I have both keys with that error!!


----------



## eagle4 (Aug 7, 2016)

Me too,

However the remote control still works from a distance !! So ??????

J will change battery, it's very easy ! It's CR2022 battery.


----------



## eagle4 (Aug 7, 2016)

I forgot a change in the 9 unit : Lock the car with the engine on

In case of .....


----------



## noname (Aug 20, 2015)

no that's ok...if you change an adaption, often it doesn't affect the long coding..
you can continue to use the key until you got the message on the vc!! I'm trying to!


----------



## david.beeston (Oct 10, 2015)

ManuTT said:


> david.beeston said:
> 
> 
> > I don't have them all to hand (and I've tinkered a bit), but...
> ...


Which byte or bit are you trying to review?

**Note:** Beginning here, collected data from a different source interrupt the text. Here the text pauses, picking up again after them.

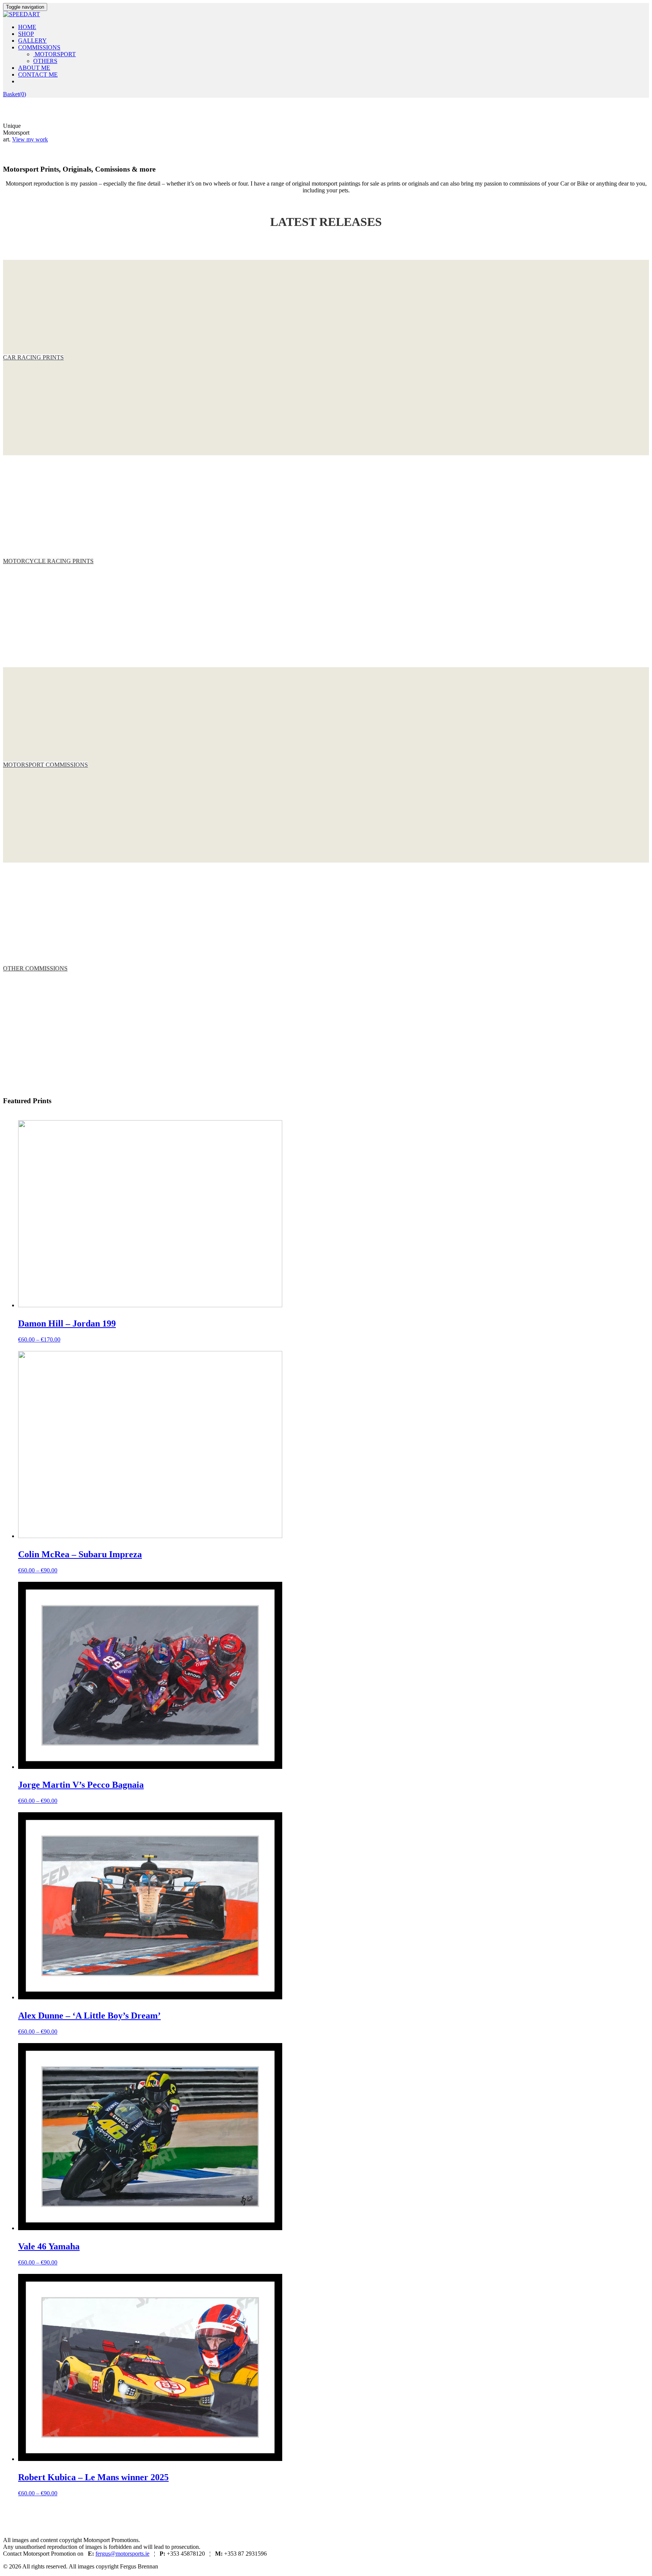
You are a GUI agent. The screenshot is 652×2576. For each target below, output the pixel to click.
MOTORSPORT (54, 54)
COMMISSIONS (39, 47)
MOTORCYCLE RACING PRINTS (48, 561)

I mostly went from your other thread, so nothing out of the ordinary. Only thing I'm desperate for are the power/torque graphs and the upshift highlight on the sports display.


----------



## david.beeston (Oct 10, 2015)

tommyknocker said:


> Here's mine
> 
> 5F
> 013354010000000011110002000800132F0000E100700000DE
> ...


What coding for the power/torque? Missed that on the other thread.


----------



## noname (Aug 20, 2015)

Power torque, for new cars ready for this mod, is the bit is the byte 15 bit 4

You can't have the upshift warn on the vc because it's a mod for some not vc cars


----------



## david.beeston (Oct 10, 2015)

ManuTT said:


> Power torque, for new cars ready for this mod, is the bit is the byte 15 bit 4
> 
> You can't have the upshift warn on the vc because it's a mod for some not vc cars


Does the power/torque not work on older cars? I got the g-meter to display but it had no measures so took it off again.


----------



## noname (Aug 20, 2015)

worst!! torque graph works only on "some" my17 at the moment but it's gonna works in all cars from the new year.
if Audi can't update the vc, a solution is to buy a newer vc! that's all!


----------



## david.beeston (Oct 10, 2015)

ManuTT said:


> Power torque, for new cars ready for this mod, is the bit is the byte 15 bit 4
> 
> You can't have the upshift warn on the vc because it's a mod for some not vc cars


Thx, I tried adding the power and torque. Got the option in the menu, but there were no graphs/numbers etc unfortunately. I'm guessing there is probably a sensor or something missing on older builds? Oh well, shame.


----------



## noname (Aug 20, 2015)

Older firmware older vc.
It's not a sensor thing


----------



## noname (Aug 20, 2015)

I need a long coding and a complete list of the adaption of a my17 please...
unit 9 17 A5 55 5F

thanks


----------



## migzy (Apr 17, 2007)

i'll see if i can get a backup of each unit for you on odbelven, would that contain the info ?

cheers

migzy


----------



## noname (Aug 20, 2015)

I don't know if obd11 can generate an excel file with all the adaption like the vag...


----------



## Jannerman (Nov 19, 2016)

ManuTT said:


> I don't know if obd11 can generate an excel file with all the adaption like the vag...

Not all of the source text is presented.